(INPUT DATA begins)

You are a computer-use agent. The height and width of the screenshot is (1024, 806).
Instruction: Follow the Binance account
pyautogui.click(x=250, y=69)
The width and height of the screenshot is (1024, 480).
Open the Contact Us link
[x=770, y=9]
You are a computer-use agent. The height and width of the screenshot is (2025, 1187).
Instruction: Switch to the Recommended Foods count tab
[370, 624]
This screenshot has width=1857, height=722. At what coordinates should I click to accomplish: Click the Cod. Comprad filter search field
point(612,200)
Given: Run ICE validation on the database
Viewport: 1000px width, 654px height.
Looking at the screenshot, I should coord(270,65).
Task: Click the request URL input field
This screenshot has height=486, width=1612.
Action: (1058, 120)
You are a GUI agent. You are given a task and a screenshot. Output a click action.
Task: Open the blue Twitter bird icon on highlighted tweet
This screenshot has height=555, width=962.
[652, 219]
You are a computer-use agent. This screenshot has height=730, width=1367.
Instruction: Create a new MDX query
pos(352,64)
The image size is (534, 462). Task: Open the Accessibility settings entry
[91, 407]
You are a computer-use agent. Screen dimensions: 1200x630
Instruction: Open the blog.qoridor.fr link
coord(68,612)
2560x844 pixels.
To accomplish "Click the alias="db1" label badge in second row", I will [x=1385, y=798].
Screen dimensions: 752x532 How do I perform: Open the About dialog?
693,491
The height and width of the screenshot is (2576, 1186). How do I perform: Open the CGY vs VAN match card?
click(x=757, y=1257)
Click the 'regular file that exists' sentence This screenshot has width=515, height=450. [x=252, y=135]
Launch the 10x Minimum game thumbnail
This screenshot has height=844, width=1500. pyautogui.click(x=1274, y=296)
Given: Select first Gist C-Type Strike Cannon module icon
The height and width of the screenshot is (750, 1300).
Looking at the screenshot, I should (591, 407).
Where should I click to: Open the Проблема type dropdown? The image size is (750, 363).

(INPUT DATA ends)

WORK TO BE COMPLETED>
Exactly and only the lines from the one containing "Given: Select first" to the end of the entries above are to be written out.

WORKED SOLUTION>
Given: Select first Gist C-Type Strike Cannon module icon
The height and width of the screenshot is (750, 1300).
Looking at the screenshot, I should (591, 407).
Where should I click to: Open the Проблема type dropdown? The image size is (750, 363).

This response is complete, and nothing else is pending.